Re: [PATCH v5 9/9] mm: switch deferred split shrinker to list_lru
From: Wei Yang
Date: Sun May 31 2026 - 04:02:54 EST
On Wed, May 27, 2026 at 04:45:16PM -0400, Johannes Weiner wrote:
>The deferred split queue handles cgroups in a suboptimal fashion. The
>queue is per-NUMA node or per-cgroup, not the intersection. That means
>on a cgrouped system, a node-restricted allocation entering reclaim
>can end up splitting large pages on other nodes:
>
> alloc/unmap
> deferred_split_folio()
> list_add_tail(memcg->split_queue)
> set_shrinker_bit(memcg, node, deferred_shrinker_id)
>
> for_each_zone_zonelist_nodemask(restricted_nodes)
> mem_cgroup_iter()
> shrink_slab(node, memcg)
> shrink_slab_memcg(node, memcg)
> if test_shrinker_bit(memcg, node, deferred_shrinker_id)
> deferred_split_scan()
> walks memcg->split_queue
>
>The shrinker bit adds an imperfect guard rail. As soon as the cgroup
>has a single large page on the node of interest, all large pages owned
>by that memcg, including those on other nodes, will be split.
>
>list_lru properly sets up per-node, per-cgroup lists.
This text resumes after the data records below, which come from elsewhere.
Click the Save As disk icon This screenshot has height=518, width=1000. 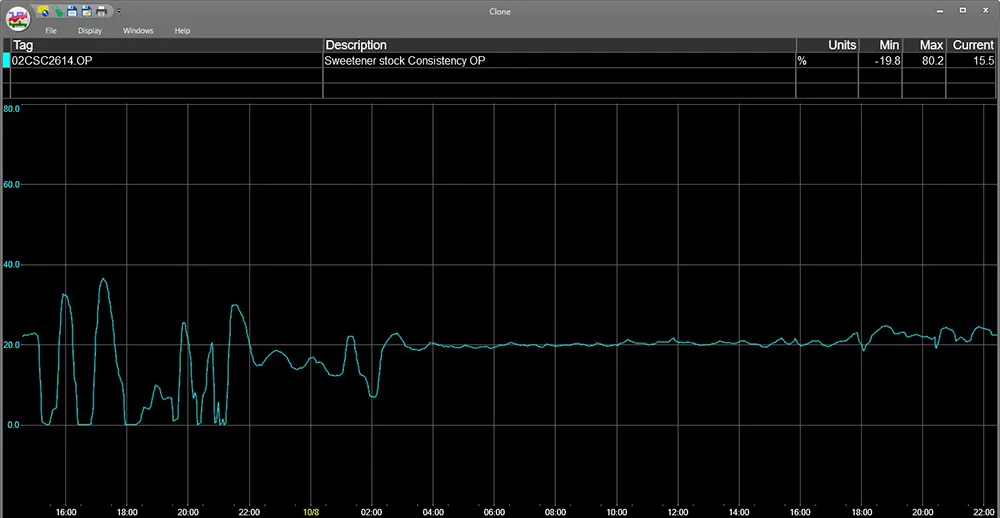click(87, 11)
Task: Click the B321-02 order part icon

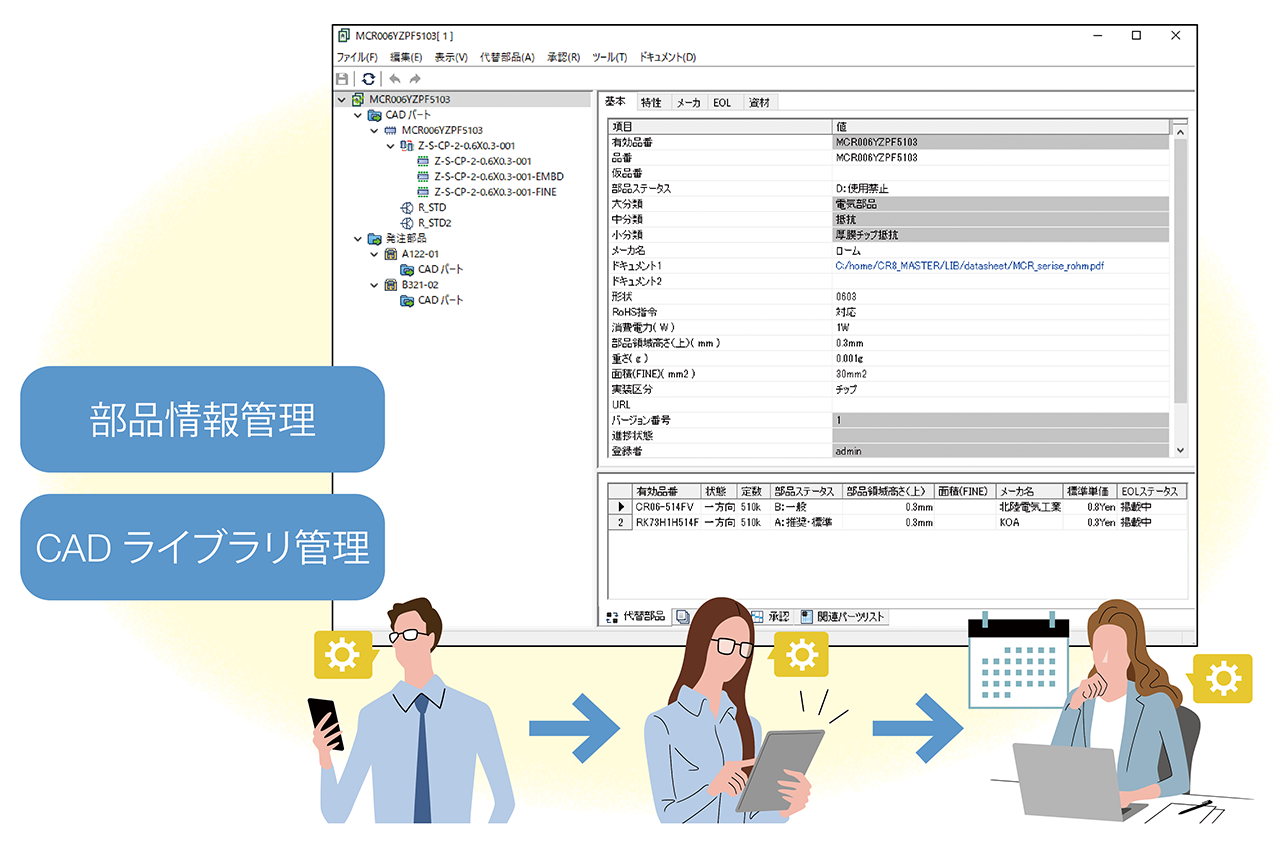Action: (x=391, y=285)
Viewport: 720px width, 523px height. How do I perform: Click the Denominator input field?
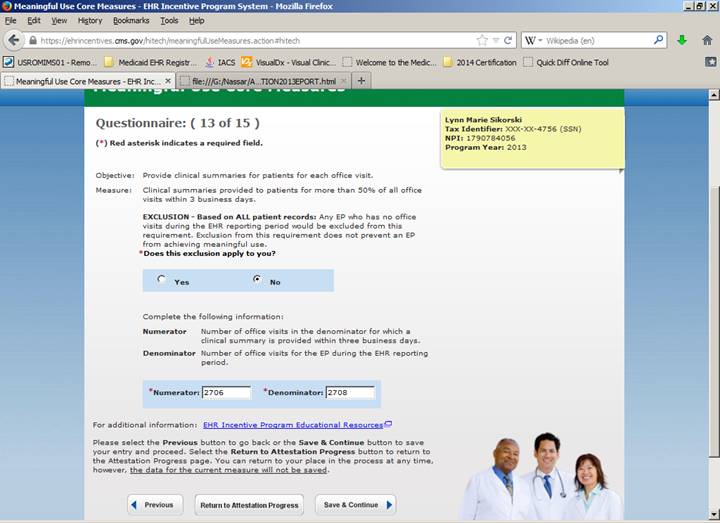coord(350,393)

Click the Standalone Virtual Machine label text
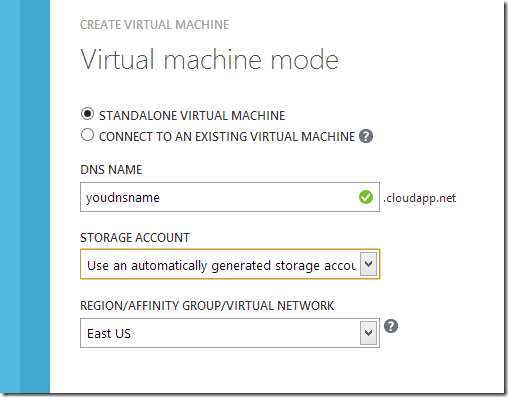(192, 116)
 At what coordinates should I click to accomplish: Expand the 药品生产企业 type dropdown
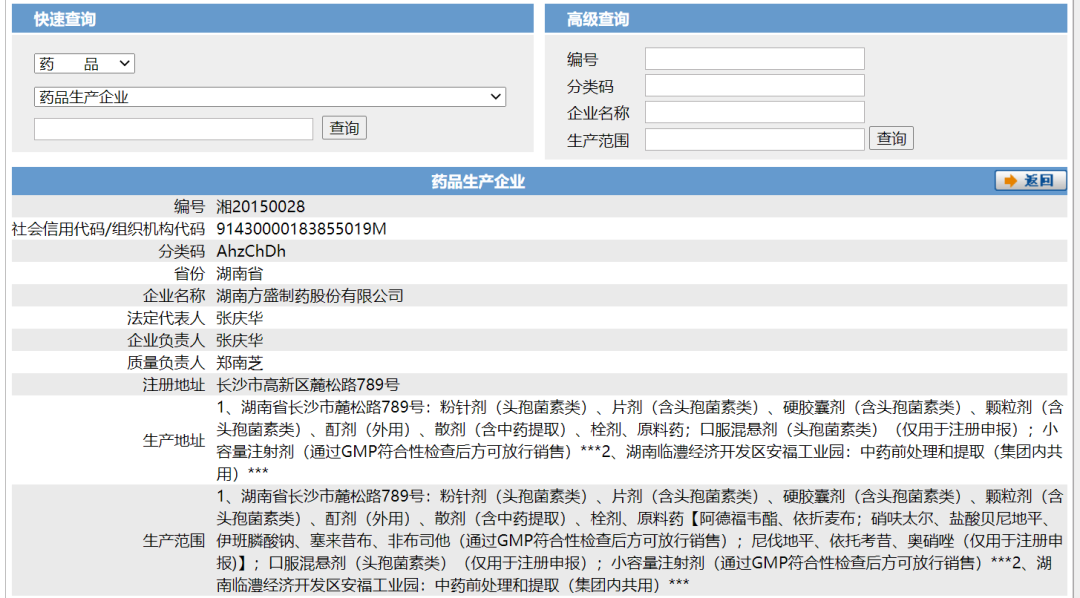pyautogui.click(x=270, y=97)
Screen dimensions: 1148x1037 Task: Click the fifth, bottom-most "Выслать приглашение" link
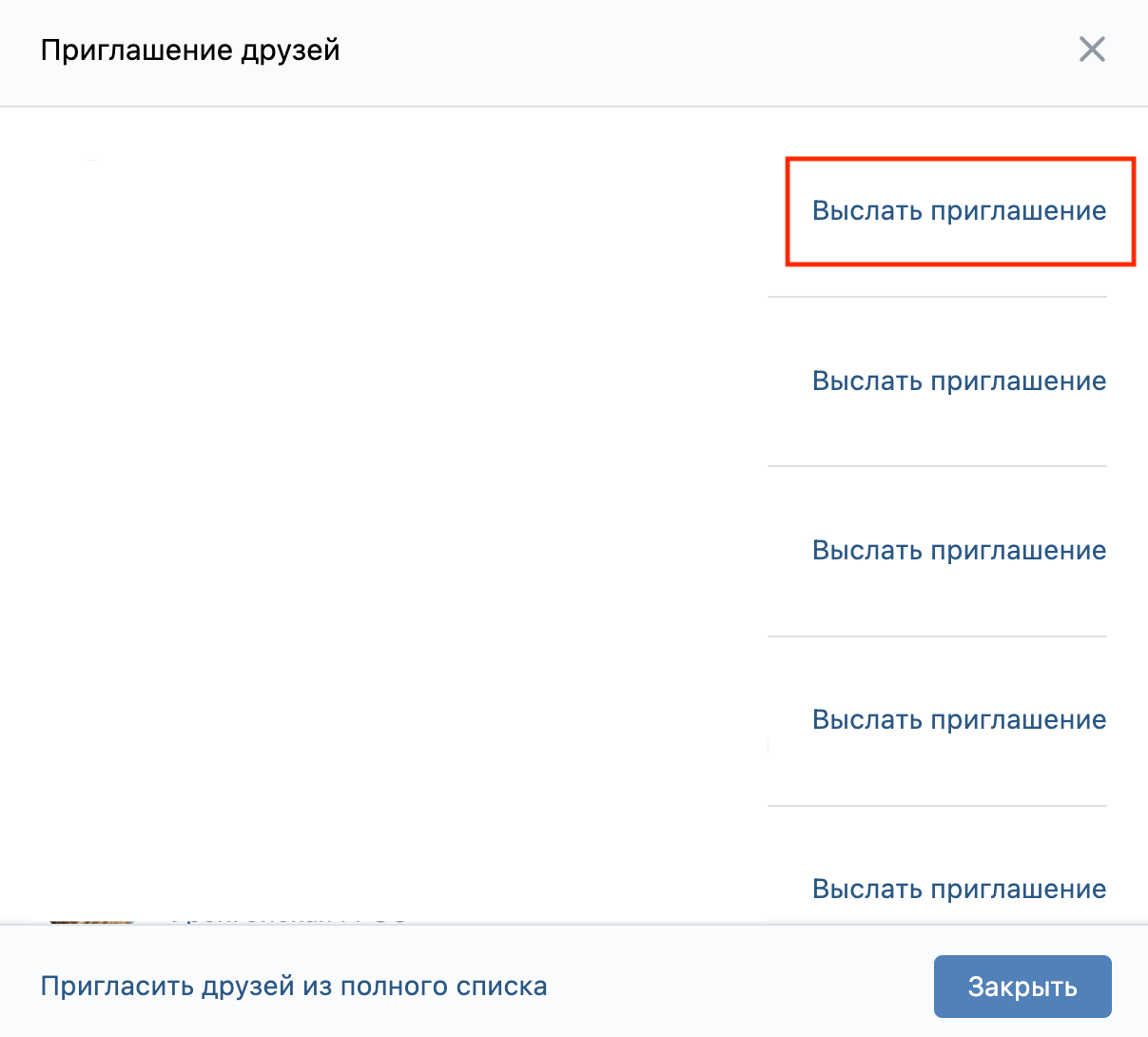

As a bonus, it
>streamlines a lot of the list operations and reclaim walks. It's used
>widely by other major shrinkers already. Convert the deferred split
>queue as well.
>
>The list_lru per-memcg heads are instantiated on demand when the first
>object of interest is allocated for a cgroup, by calling
>folio_memcg_alloc_deferred(). Add calls to where splittable pages are
>created: anon faults, swapin faults, khugepaged collapse.
>
>These calls create all possible node heads for the cgroup at once, so
>the migration code (between nodes) doesn't need any special care.
>
>Reported-by: Mikhail Zaslonko <zaslonko@xxxxxxxxxxxxx>
>Tested-by: Mikhail Zaslonko <zaslonko@xxxxxxxxxxxxx>
>Acked-by: Shakeel Butt <shakeel.butt@xxxxxxxxx>
>Reviewed-by: Lorenzo Stoakes (Oracle) <ljs@xxxxxxxxxx>
>Signed-off-by: Johannes Weiner <hannes@xxxxxxxxxxx>
>---
> include/linux/huge_mm.h | 7 +-
> include/linux/memcontrol.h | 4 -
> include/linux/mmzone.h | 12 --
> mm/huge_memory.c | 364 +++++++++++++------------------------
> mm/internal.h | 2 +-
> mm/khugepaged.c | 5 +
> mm/memcontrol.c | 12 +-
> mm/memory.c | 4 +
> mm/mm_init.c | 15 --
> mm/swap_state.c | 10 +
> 10 files changed, 150 insertions(+), 285 deletions(-)
>
[...]
>@@ -1379,6 +1285,14 @@ static struct folio *vma_alloc_anon_folio_pmd(struct vm_area_struct *vma,
> count_mthp_stat(order, MTHP_STAT_ANON_FAULT_FALLBACK_CHARGE);
> return NULL;
> }
>+
>+ if (folio_memcg_alloc_deferred(folio)) {
>+ folio_put(folio);
>+ count_vm_event(THP_FAULT_FALLBACK);
>+ count_mthp_stat(order, MTHP_STAT_ANON_FAULT_FALLBACK);
>+ return NULL;
>+ }
>+
Nit: we have three possible failure point, and some duplicate
count_xxx_event/state().
Maybe we can have a followup cleanup for it.
Others, looks good. Thanks.
--
Wei Yang
Help you, Help me